*** INPUT DATA Section Begins ***

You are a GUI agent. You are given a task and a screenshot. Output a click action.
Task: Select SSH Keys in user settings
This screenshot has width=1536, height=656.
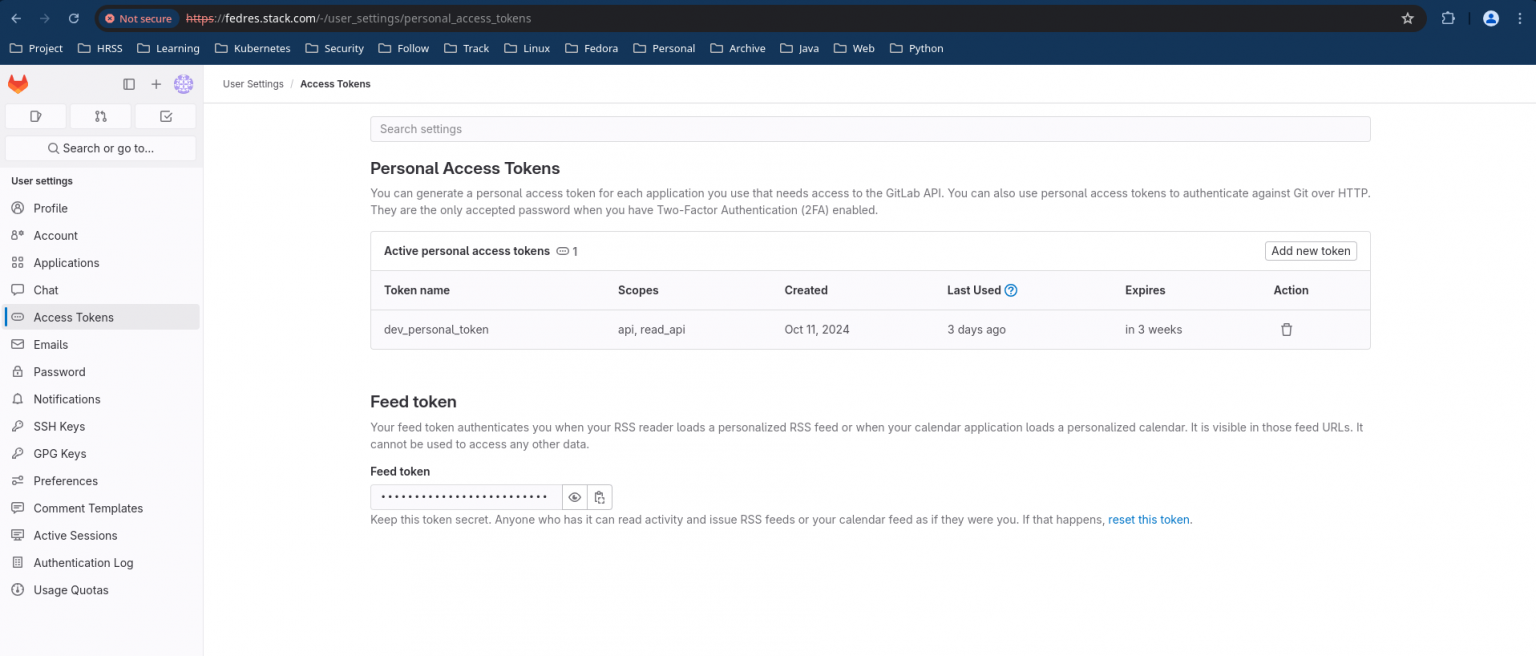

*** INPUT DATA Section Ends ***
*** INPUT DATA Section Begins ***

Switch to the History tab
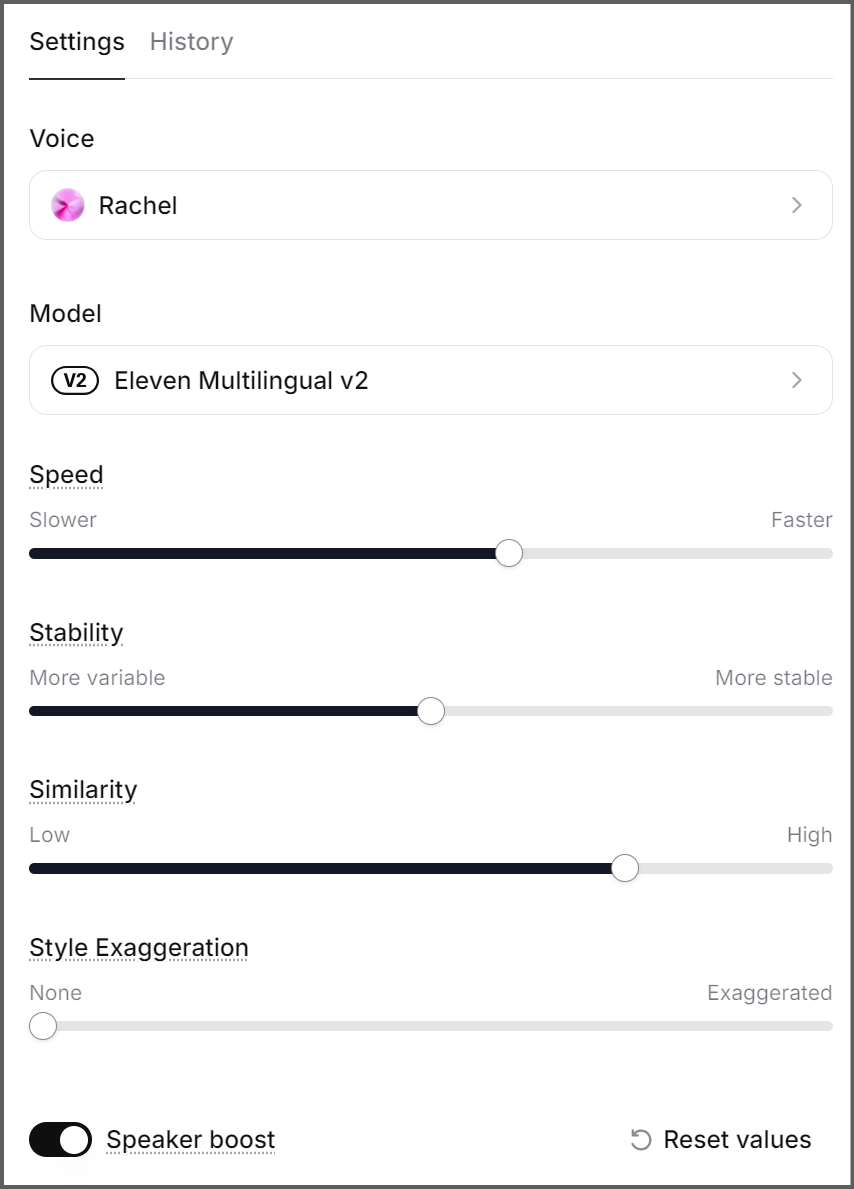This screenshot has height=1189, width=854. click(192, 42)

*** INPUT DATA Section Ends ***

WHAT YOU HAVE TO DO :: Only the lines above from the line with "You are a GUI" to the line with "This screenshot has width=1536, height=656.", those two lines included, should be reproduced exactly.

RESPONSE BELOW ::
You are a GUI agent. You are given a task and a screenshot. Output a click action.
Task: Select SSH Keys in user settings
This screenshot has width=1536, height=656.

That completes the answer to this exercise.